What to produce: Whenever a line in this data holds the word "element", report that line in full.

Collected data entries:
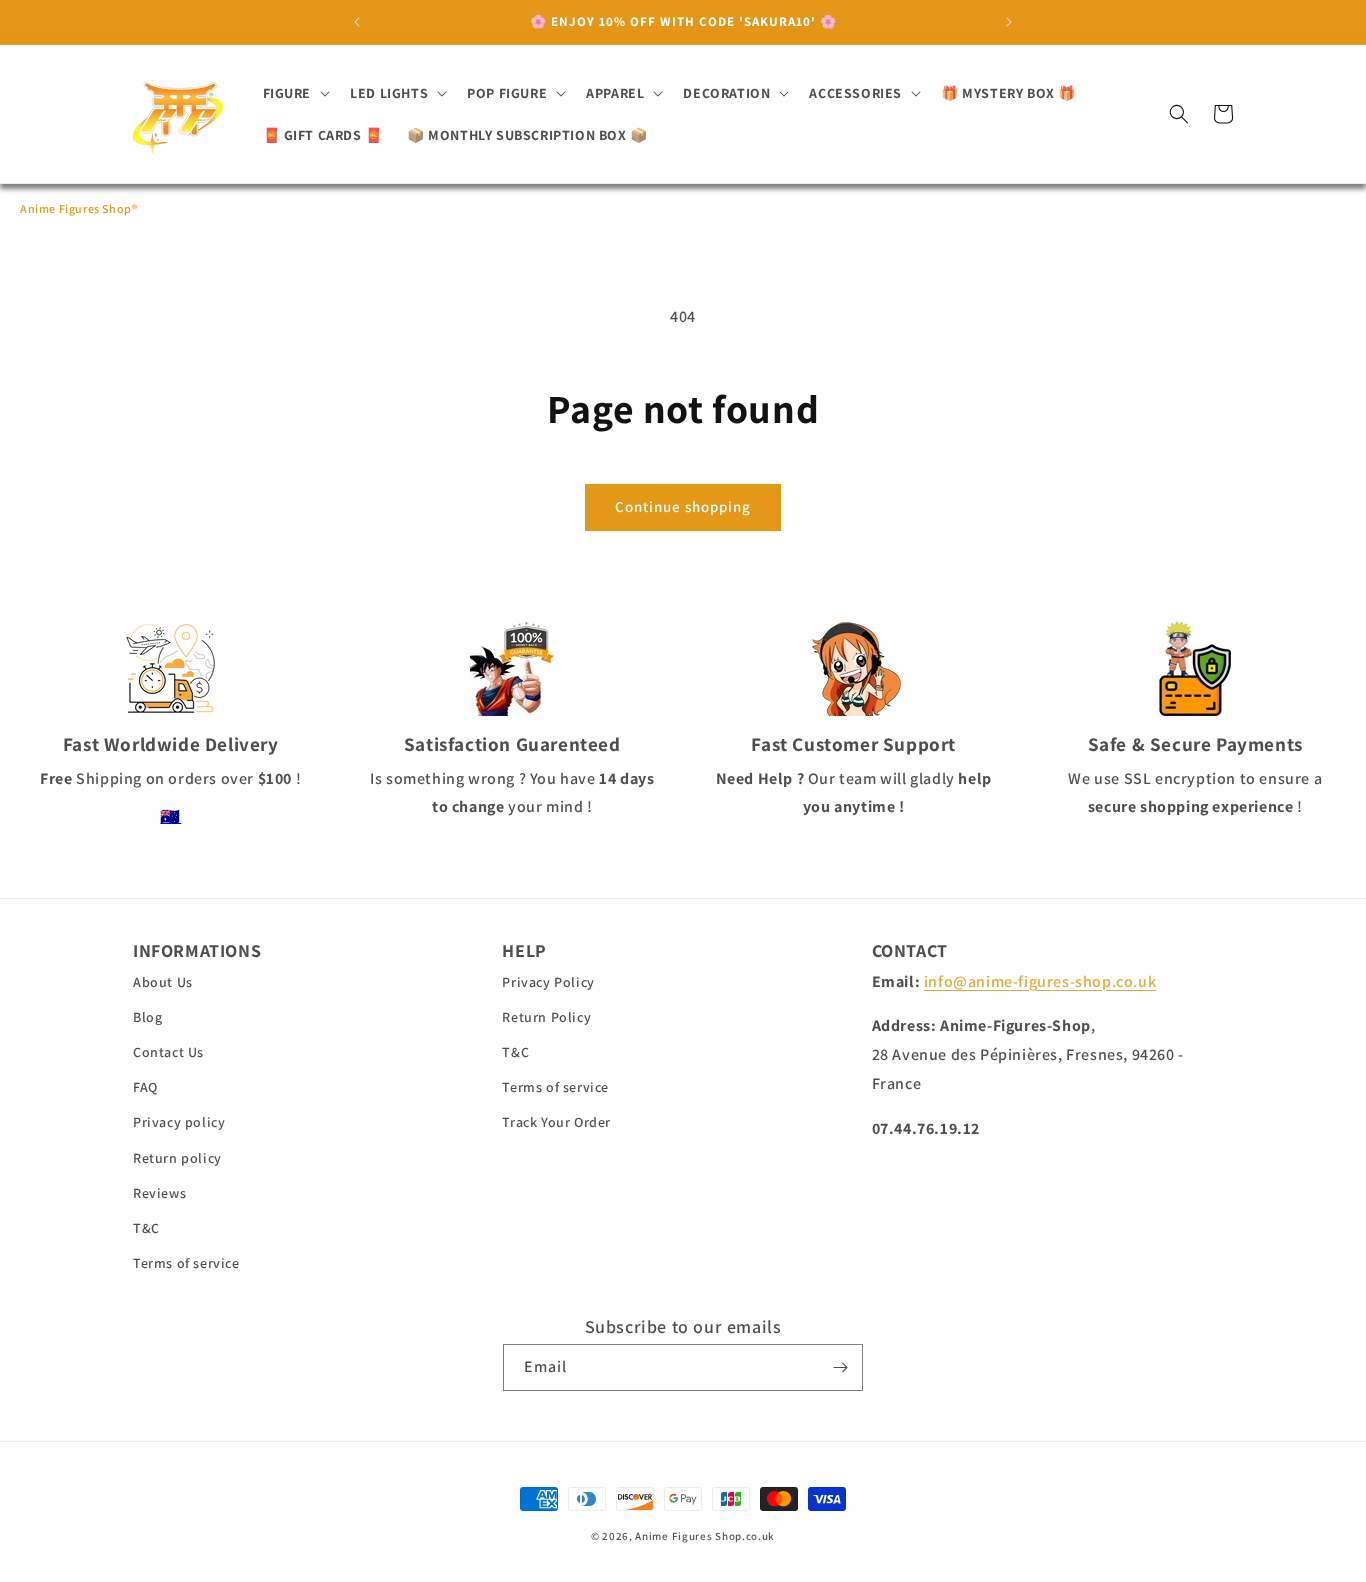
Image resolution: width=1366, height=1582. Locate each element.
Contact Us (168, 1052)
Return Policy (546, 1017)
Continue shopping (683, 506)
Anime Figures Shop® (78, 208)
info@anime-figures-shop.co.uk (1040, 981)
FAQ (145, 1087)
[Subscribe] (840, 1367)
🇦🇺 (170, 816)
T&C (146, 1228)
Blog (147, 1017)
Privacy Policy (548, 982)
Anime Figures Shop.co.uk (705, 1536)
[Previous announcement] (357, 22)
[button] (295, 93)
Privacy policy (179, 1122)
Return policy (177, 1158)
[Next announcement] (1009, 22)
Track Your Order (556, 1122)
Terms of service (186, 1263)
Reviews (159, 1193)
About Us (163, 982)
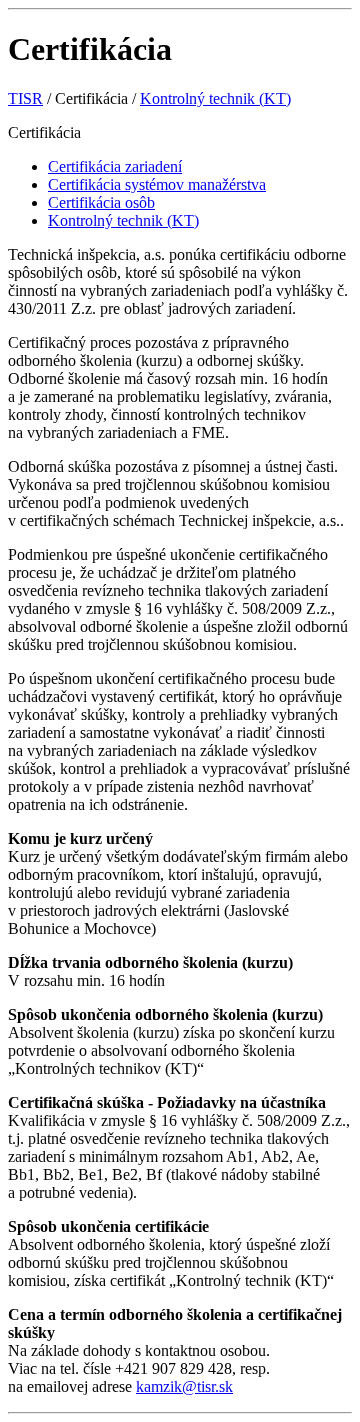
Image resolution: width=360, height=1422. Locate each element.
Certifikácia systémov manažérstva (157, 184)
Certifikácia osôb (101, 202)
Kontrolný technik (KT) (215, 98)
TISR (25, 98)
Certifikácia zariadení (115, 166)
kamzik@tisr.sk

==

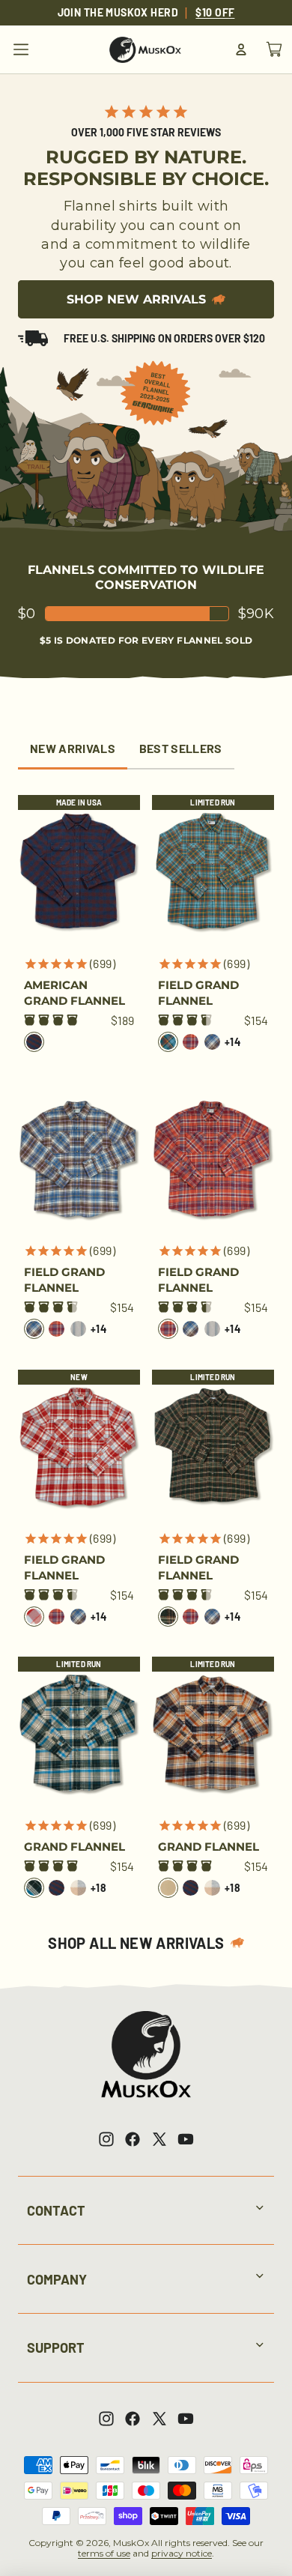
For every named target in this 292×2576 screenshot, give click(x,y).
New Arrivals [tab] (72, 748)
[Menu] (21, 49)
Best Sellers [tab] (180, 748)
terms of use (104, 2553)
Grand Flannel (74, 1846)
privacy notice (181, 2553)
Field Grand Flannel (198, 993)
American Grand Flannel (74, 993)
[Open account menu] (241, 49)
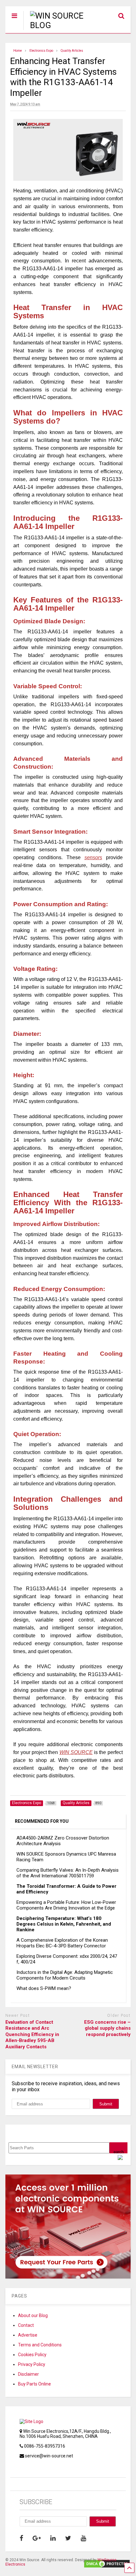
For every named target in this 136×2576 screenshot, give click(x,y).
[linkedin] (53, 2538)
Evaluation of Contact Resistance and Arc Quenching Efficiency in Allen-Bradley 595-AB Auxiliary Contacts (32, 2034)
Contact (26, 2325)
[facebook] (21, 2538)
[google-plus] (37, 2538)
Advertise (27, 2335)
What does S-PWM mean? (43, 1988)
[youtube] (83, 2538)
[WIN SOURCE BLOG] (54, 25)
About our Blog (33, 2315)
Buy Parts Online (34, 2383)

Result for this exercise:
Image resolution: width=1366, height=1582. Locate each element.
Image resolution: width=360, height=1422. Locate each element.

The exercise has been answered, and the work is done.